When members of the Sun City Center Performing Arts Company performed in Lakeland for a Wounded Warriors benefit in February, they had no idea they would make a contact that would change their lives.
Whether or not the songs they have recently written for the famous songwriter they met there will become hits, or even be played on major radio and television stations, the chance to write them was a life experience in itself.
After the performances, the organizer of the charity event came over and told the performers if she could ever return the favor, she would. She said she was very grateful they had taken their time and effort to help America’s wounded vets.
“As it turned out, the event organizer was Lisa Palas,” said Sun City Center’s Performing Arts Company President and Musical Director Ellen Kleinschmidt. “Lisa is an award-winning songwriter with several Number 1 hits to her credit. Her songs have been recorded by Reba McEntire, Randy Travis, Kris Kristofferson, Lee Greenwood and many more famous names you would easily recognize.”
Palas has also appeared in numerous short films and episodes including the Pax Network’s It’s a Miracle, hosted by Richard Thomas. She is currently seen in many television commercials; on Broadway; and wrote the song “Send Love” that was the title cut on Anita Hall’s campaign with the Marine Corps Band’s Toys for Tots and the Hawaii Food Bank drive. In addition to the title song, Lisa also wrote “That’s What Angels Do” for the same CD.
When contacted by Kleinschmidt, Palas not only agreed to perform July 13 in the Rollins Theatre in Sun City Center but also said she would like to write a song about Sun City Center and the people who live there.
Kleinschmidt put this thought to her company in the form of a “musical exercise.”
“Well, you know how our residents are always over-achievers,” Kleinschmidt said July 11. “We not only got ideas for songs, we got six complete songs. Lisa was stunned and said every one of them deserved merit, and she’s written five songs to go with the lyrics they (the residents) sent in.”
The five songs were written by Sun City Center residents Nancy Burridge, Nola Swaim, Myra Beck, Bill McDonald and Mike Young.
“Milt Tapas also wrote a song, but he wrote his lyrics to the tune of an already existing song so music did not have to be written for his,” Kleinschmidt added.
Another thing that Kleinschmidt said amazed her and the Sun City Center songwriters was that Lisa wrote the five complete musical scores in less than one week.
She had asked that ideas be submitted by July 5 for her Sun City Center show, “Life, Love and the Music Business,” which was performed twice on Saturday, July 13 as part of the Performing Arts Lite Summer Variety Series.

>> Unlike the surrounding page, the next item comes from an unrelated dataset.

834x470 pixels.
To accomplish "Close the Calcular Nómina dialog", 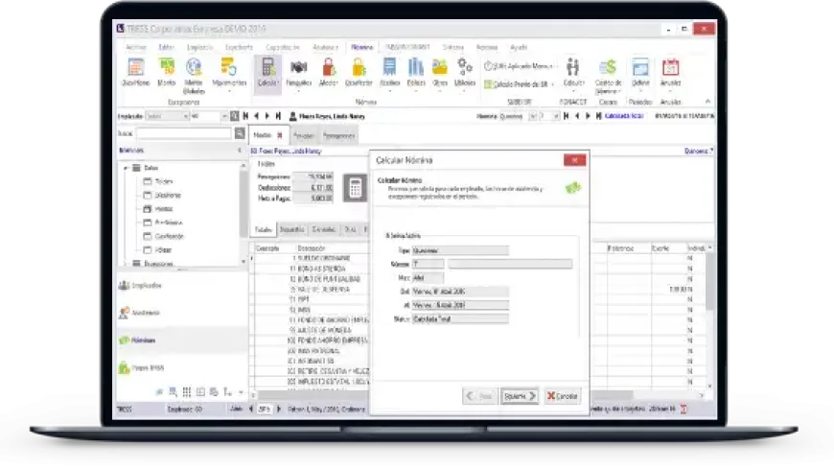I will click(574, 160).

“But when she (Lisa) saw the material, she was so shocked at the quality, she wrote a score for each one separately — that’s five songs in a week!” Kleinschmidt, herself a professional and a music teacher, said. “Why, it would take me all summer to do that.”

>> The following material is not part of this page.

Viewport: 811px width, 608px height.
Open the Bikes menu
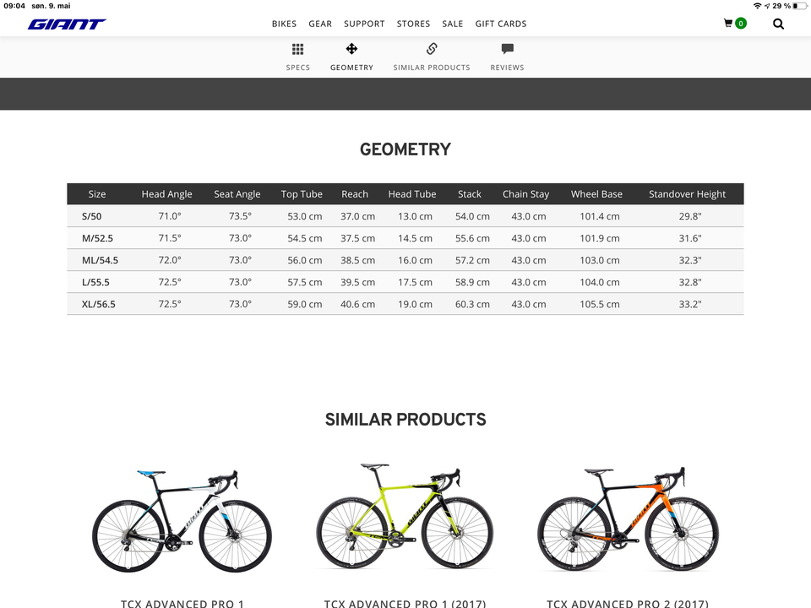point(284,24)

Those who wrote the songs described it as a really fun experience and all were surprised to hear them performed as part of Palas’s show.
“It was really a surprise for them,” said Kleinschmidt.
When questioned about how it felt to write their songs, the replies were all different but had a common thread: these songs were not the first things the writers had ever penned.
“I’d written a little poetry,” said Nola Swaim, one of those who submitted songs. “But I never wrote a song before.”
But Swaim had written a children’s book containing family history for her grandchildren and belonged to a writer’s group before moving to Florida in October.
Nancy Burridge has written more than 100 songs, but says most were lost when her computer crashed. She does, however, sing professionally, taking bookings through her website, and says she still occasionally writes some music.
Bill McDonald said he’s been writing poems most of his life, but never songs.
“I feel my song is typical of my poems,” McDonald said in a telephone interview before the performance. “I used to belong to a writer’s club.”
McDonald said he wrote his song in just a few minutes.
“I just write what I feel,” McDonald said. “Most of the time, that doesn’t take very long.”